Activity: Lines containing the word "Determination" are to be copied from the data below.

----

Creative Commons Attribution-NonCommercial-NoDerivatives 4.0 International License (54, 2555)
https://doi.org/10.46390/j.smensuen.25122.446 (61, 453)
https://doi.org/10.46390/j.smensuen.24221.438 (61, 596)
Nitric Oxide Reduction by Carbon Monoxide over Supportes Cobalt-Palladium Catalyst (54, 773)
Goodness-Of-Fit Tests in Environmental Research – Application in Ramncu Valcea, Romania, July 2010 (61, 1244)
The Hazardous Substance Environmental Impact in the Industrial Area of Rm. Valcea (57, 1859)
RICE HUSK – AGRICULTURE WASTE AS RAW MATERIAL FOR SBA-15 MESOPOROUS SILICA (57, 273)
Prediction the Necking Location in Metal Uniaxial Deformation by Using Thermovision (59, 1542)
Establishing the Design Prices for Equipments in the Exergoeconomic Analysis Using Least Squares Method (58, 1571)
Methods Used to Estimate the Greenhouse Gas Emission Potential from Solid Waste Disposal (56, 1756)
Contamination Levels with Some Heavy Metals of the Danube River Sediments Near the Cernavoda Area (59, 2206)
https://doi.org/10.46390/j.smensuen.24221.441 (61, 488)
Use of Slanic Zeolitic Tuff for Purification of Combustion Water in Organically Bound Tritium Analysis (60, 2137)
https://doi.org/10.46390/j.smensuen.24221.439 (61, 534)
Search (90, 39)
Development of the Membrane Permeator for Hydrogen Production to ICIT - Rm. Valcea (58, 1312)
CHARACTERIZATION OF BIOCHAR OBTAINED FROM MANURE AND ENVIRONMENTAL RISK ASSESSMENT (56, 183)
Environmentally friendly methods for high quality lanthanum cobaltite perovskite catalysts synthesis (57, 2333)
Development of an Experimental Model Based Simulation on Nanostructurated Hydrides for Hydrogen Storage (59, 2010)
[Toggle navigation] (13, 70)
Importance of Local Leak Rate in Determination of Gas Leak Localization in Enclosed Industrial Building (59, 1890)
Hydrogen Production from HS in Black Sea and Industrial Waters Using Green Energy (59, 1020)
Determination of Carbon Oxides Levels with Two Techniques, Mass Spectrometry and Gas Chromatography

----

Reply to the exercise:
Importance of Local Leak Rate in Determination of Gas Leak Localization in Enclosed Industrial Building (59, 1890)
Determination of Carbon Oxides Levels with Two Techniques, Mass Spectrometry and Gas Chromatography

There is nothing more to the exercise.